The Moralism of the Immoral
May 24, 2022
“WHEN I was a teenager, people with looser morals in the area of sex tended to characterize those with more conservative attitudes as prudes or killjoys. The attitude was that of the frat boy who pities the nerd or bookworm who doesn’t know how to have a good time. Nowadays the mentality is instead like that of a Bizarro-world Cotton Mather, or perhaps a mashup of Hugh Hefner and Mao Zedong. Critics of the sexual revolution are treated as agents of the devil or enemies of the people – bigots, haters, oppressors who must be hounded and silenced.
[…]
“It is … worth noting that as the sexual revolution has progressed, it has led to claims ever more bizarre and manifestly preposterous – such as the claim that the biological distinction between male and female is bogus and an expression of mere bigotry. How could anyone seriously believe such nonsense? The motive for wanting to believe it is not mysterious, since one might have gotten oneself locked into sexual vices so extreme that their rationalization requires such an absurd thesis.
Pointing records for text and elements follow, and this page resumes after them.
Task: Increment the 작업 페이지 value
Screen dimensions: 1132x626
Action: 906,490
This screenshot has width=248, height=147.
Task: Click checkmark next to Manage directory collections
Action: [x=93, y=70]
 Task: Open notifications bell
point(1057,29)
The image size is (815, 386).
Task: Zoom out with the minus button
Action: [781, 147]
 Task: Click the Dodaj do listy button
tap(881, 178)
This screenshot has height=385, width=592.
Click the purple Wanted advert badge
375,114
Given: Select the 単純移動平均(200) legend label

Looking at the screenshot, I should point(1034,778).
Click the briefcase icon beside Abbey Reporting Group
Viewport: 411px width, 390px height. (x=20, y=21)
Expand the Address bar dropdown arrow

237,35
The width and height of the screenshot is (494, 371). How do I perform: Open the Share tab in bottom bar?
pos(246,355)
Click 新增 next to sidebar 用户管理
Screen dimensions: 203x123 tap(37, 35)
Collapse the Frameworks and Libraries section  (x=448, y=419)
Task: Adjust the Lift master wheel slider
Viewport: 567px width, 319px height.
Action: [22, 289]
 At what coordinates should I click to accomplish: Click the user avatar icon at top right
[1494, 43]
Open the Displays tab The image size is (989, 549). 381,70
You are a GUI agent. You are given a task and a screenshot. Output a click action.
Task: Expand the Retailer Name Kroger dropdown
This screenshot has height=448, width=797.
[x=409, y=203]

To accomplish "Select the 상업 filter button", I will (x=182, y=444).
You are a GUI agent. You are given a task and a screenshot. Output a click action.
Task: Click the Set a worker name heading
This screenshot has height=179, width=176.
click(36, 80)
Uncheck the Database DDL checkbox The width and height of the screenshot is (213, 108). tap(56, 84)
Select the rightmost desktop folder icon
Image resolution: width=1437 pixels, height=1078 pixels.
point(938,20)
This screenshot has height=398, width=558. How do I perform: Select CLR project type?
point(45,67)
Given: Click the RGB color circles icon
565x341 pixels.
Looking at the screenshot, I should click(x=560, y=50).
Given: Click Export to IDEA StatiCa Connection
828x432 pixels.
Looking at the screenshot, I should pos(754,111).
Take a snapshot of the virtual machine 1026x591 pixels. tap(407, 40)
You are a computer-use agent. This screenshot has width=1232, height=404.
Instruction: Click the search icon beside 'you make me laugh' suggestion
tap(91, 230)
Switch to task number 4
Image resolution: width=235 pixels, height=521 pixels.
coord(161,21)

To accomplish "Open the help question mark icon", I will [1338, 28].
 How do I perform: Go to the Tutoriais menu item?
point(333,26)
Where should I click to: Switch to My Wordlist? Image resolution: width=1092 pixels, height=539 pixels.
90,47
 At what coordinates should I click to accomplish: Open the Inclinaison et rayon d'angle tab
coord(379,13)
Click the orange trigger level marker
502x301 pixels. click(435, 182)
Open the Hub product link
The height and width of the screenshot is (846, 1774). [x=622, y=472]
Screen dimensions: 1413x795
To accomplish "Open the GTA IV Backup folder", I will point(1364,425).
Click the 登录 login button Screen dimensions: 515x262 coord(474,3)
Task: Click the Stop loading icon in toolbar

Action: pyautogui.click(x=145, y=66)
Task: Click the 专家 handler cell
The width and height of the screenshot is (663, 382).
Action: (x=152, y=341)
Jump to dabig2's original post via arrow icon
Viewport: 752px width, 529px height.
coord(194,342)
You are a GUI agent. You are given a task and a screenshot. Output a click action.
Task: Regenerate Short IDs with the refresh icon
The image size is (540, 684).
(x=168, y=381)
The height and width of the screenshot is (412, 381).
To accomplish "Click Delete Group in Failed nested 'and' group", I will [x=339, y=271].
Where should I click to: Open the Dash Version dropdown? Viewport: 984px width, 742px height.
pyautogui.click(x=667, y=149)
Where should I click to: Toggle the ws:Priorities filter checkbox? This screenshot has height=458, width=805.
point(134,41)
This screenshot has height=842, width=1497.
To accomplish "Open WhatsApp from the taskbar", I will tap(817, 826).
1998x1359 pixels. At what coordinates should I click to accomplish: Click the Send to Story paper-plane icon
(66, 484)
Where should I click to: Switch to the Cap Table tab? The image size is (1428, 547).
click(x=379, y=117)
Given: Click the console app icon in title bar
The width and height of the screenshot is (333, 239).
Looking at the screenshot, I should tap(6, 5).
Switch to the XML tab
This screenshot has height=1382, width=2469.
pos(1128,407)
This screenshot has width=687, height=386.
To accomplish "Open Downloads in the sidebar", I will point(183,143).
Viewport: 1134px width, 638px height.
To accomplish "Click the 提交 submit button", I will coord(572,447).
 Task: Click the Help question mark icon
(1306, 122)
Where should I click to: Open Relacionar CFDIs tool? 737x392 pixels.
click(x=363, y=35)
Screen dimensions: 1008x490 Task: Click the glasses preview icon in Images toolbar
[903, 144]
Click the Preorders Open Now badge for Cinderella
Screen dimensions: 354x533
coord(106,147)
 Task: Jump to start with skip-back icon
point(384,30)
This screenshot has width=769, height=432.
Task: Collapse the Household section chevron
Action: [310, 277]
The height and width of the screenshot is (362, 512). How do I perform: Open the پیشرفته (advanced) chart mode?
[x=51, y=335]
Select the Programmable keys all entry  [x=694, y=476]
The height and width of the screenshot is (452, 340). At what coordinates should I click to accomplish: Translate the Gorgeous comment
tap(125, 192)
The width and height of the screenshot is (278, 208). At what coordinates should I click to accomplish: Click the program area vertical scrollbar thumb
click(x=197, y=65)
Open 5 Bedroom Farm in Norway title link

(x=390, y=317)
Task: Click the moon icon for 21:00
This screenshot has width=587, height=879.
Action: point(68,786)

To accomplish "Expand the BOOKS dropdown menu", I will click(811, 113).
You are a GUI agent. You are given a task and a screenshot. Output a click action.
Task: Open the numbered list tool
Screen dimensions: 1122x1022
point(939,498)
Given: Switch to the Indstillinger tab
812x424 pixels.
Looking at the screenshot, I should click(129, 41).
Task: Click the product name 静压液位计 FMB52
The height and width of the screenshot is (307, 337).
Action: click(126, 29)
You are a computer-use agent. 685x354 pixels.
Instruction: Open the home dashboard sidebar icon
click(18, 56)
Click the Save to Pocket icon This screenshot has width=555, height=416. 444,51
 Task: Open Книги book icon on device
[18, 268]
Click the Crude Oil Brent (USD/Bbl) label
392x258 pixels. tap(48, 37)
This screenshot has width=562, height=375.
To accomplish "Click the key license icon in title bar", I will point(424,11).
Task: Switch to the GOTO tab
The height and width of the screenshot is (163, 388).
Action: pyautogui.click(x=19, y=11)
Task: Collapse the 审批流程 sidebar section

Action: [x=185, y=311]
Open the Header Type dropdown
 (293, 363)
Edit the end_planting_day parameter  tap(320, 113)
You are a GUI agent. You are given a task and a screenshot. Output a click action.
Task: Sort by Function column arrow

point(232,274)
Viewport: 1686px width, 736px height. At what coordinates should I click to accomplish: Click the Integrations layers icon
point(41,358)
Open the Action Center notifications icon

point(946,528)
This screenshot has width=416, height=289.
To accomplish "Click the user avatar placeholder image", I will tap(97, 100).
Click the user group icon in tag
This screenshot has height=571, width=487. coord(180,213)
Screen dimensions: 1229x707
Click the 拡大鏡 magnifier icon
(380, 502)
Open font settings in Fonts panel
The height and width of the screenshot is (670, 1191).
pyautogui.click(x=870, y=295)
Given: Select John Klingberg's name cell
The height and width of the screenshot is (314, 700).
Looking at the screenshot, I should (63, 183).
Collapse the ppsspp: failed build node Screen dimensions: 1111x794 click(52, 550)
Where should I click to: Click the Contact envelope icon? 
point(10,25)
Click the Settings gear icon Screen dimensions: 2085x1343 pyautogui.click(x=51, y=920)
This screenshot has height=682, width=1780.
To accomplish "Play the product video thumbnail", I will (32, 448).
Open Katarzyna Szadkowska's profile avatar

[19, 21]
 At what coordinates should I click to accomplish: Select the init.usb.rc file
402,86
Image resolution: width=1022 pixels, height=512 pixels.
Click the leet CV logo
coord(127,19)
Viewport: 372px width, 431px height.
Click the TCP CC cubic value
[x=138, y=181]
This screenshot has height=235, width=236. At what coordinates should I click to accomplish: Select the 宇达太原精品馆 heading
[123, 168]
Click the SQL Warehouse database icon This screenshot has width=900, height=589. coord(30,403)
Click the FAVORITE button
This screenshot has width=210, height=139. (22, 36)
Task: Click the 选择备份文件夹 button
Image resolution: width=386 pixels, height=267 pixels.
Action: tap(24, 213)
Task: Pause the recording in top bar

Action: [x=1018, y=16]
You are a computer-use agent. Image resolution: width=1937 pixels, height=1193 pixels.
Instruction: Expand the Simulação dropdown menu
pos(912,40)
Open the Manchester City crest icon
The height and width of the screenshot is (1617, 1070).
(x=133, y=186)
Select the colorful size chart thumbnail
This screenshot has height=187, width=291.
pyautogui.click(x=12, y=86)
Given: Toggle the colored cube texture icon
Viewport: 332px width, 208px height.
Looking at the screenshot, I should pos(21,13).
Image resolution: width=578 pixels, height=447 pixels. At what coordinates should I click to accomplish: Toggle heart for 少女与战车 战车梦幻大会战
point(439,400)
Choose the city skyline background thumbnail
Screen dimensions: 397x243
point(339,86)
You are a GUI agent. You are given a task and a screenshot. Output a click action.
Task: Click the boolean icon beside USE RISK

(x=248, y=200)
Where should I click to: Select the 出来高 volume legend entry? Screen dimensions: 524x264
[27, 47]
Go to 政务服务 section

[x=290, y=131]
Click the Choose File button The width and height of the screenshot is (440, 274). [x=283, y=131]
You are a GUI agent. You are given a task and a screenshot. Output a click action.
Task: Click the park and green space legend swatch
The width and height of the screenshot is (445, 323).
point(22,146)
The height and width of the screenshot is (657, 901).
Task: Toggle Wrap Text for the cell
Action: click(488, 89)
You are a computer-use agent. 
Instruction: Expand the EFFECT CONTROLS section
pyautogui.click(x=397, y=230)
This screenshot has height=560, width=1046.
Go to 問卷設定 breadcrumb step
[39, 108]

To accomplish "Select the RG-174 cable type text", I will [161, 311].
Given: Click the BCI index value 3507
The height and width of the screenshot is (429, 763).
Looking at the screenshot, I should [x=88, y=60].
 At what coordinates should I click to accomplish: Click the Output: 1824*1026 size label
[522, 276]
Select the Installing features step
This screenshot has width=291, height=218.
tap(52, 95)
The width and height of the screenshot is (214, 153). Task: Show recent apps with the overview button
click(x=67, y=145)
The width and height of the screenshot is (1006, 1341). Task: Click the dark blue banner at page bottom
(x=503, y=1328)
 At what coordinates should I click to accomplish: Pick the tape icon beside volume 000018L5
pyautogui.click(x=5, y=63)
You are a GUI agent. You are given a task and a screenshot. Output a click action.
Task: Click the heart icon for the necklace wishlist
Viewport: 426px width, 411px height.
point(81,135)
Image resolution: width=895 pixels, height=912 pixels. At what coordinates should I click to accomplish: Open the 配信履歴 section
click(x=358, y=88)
But how could one fool oneself into actually believing it? Here too a kind of Bizarro-world moralism rides to the rescue. If one can whip oneself up into a self-righteous frenzy that directs attention away from the absurdity of one’s belief and onto the purported bigotry of those who deny it, then the belief can (perhaps just barely) be sustained. And the more manifestly absurd the belief, the more moralistically shrill will be the rhetorical defense of it, because rhetorical force has to make up for the lack of any rational basis.
“We might call this the law of compensatory moralism: The more manifestly shameful or absurd one’s sexual vices, the more shrilly moralistic one will tend to be in attacking those who object to them, so as to compensate psychologically for one’s own deep-down awareness of this shamefulness and absurdity.”